In [1]:
import photosom as ps
import numpy as np
import matplotlib.pyplot as plt
import pandas as pd
import altair as alt

# Load data from .dat file
train_raw = np.loadtxt('datasets/train_data.dat') #training region
test_raw = np.loadtxt('datasets/cv_data.dat') #sample region

# redshift, u, g, r, i, z, y
train = np.column_stack((train_raw[:,1], train_raw[:,4], train_raw[:,6], train_raw[:,8],
                         train_raw[:,10], train_raw[:,12], train_raw[:,14]))
test = np.column_stack((test_raw[:,1], test_raw[:,4], test_raw[:,6], test_raw[:,8],
                        test_raw[:,10], test_raw[:,12], test_raw[:,14]))

In [19]:
def _densityMap(index_map, title="", pixel=300, scheme='inferno'):
    densitymap = np.zeros((20, 20))
    for i in range(20):
        for j in range(20):
            if index_map[i,j] == None:
                densitymap[i,j] = 0
            else:
                densitymap[i,j] = len(index_map[i,j])
            
    x, y = np.meshgrid(range(0, 20), range(20-1,-1,-1))
    source = pd.DataFrame({'x': x.ravel(), 'y': y.ravel(), 'Galaxies': densitymap.ravel()})
    return alt.Chart(source).mark_rect().encode(
        x=alt.X('x:O', axis=alt.Axis(labels=False, title=None)),
        y=alt.Y('y:O', axis=alt.Axis(labels=False, title=None)),
        color=alt.Color("Galaxies:Q", scale=alt.Scale(scheme=scheme, type='linear'))
    ).properties(width=pixel,height=pixel,title=title)

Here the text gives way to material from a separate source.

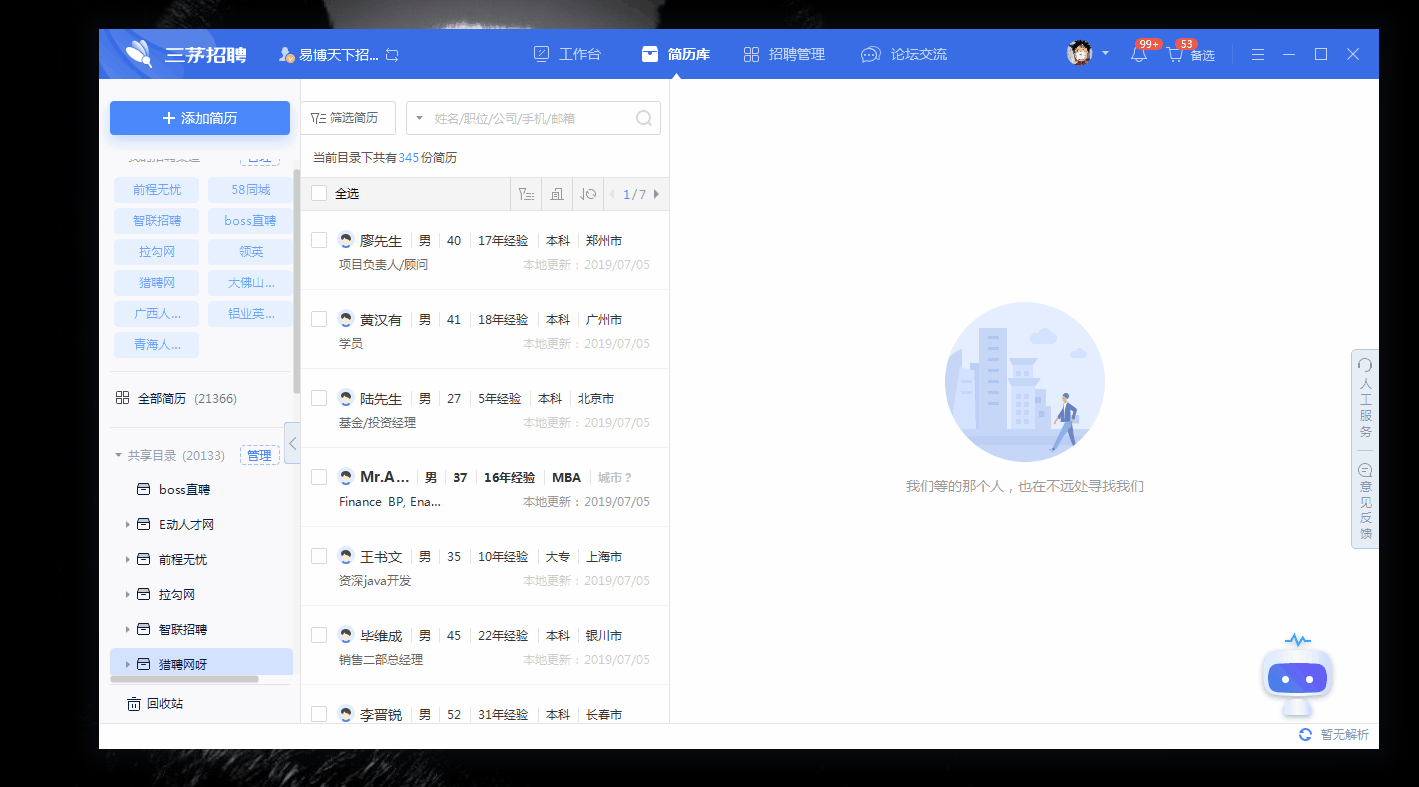
Task: Check the 全选 select-all checkbox
Action: pyautogui.click(x=319, y=194)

def _colorMap(index_map, data, title="", pixel=300, scheme='purples', filter1=2, filter2=3):
    ri_colormap = np.zeros((20, 20))
    for i in range(20):
        for j in range(20):
            if index_map[i,j]:
                data_cut = data[index_map[i,j]]
                ri_color = data_cut[:,filter1] - data_cut[:,filter2]
                ri_colormap[i,j] = np.mean(ri_color)
                
    x, y = np.meshgrid(range(0, 20), range(20-1,-1,-1))
    source = pd.DataFrame({'x': x.ravel(), 'y': y.ravel(), 'Color': ri_colormap.ravel()})
    return alt.Chart(source).mark_rect().encode(
        x=alt.X('x:O', axis=alt.Axis(labels=False, title=None)),
        y=alt.Y('y:O', axis=alt.Axis(labels=False, title=None)),
        color=alt.Color("Color:Q", scale=alt.Scale(scheme=scheme, type='linear'))
    ).properties(width=pixel,height=pixel,title=title)

def _zMap(index_map, data, title="", pixel=300, scheme='viridis'):
    zmap = np.zeros((20, 20))
    for i in range(20):
        for j in range(20):
            if index_map[i,j]:
                data_cut = data[index_map[i,j]]
                zmap[i,j] = np.mean(data_cut)
                
    x, y = np.meshgrid(range(0, 20), range(20-1,-1,-1))
    source = pd.DataFrame({'x': x.ravel(), 'y': y.ravel(), 'Redshift': zmap.ravel()})
    return alt.Chart(source).mark_rect().encode(
        x=alt.X('x:O', axis=alt.Axis(labels=False, title=None)),
        y=alt.Y('y:O', axis=alt.Axis(labels=False, title=None)),
        color=alt.Color("Redshift:Q", scale=alt.Scale(scheme=scheme, type='linear'))
    ).properties(width=pixel,height=pixel,title=title)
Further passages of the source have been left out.